◆ TASK GOAL:
Down to the last line, print the data that follows exactly, without its pictures.

-------- PROVIDED ENTRIES

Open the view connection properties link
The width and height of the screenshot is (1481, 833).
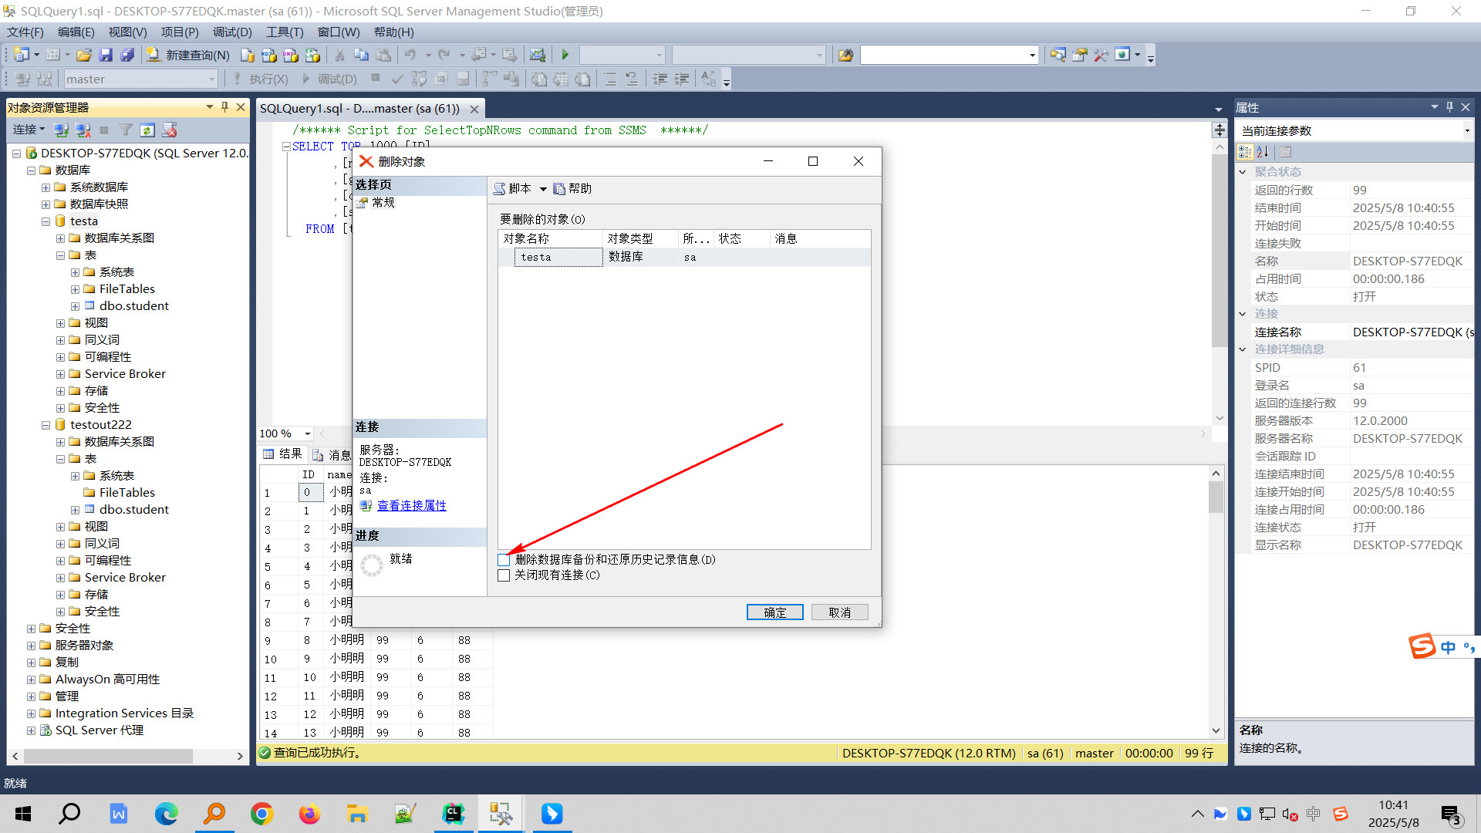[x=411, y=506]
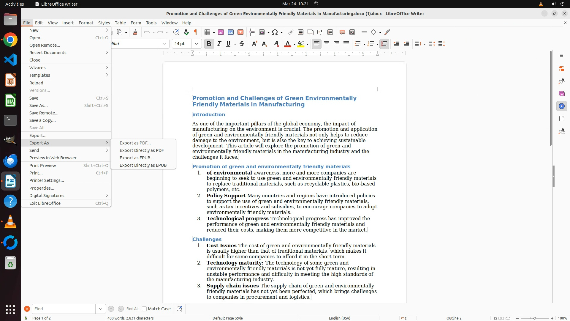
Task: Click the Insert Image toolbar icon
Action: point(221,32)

----------------

◆ ANSWER FOR THE TASK:
Open the view connection properties link
The width and height of the screenshot is (1481, 833).
[x=411, y=506]
Task: Click the Insert Image toolbar icon
Action: point(221,32)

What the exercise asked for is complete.